### TASK DATA
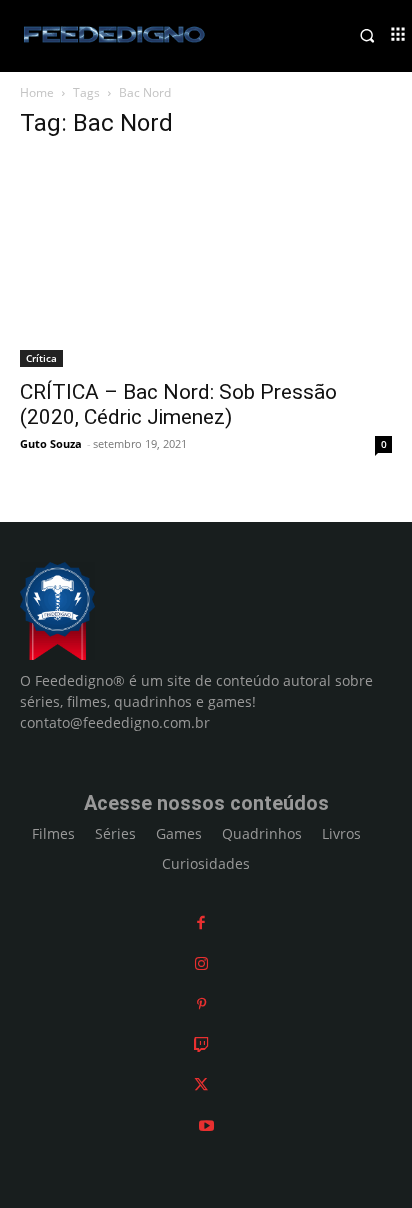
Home (37, 92)
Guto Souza (51, 443)
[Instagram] (201, 963)
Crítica (41, 358)
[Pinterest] (201, 1003)
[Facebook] (201, 922)
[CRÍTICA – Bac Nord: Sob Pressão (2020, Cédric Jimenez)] (206, 262)
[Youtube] (206, 1125)
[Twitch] (201, 1044)
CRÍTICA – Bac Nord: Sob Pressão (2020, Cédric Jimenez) (178, 404)
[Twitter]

### WHAT YOU ARE ASKED TO DO
Scan the lines above for "Pressão", then copy every one that has it.

### SOLVED EXERCISE
[CRÍTICA – Bac Nord: Sob Pressão (2020, Cédric Jimenez)] (206, 262)
CRÍTICA – Bac Nord: Sob Pressão (2020, Cédric Jimenez) (178, 404)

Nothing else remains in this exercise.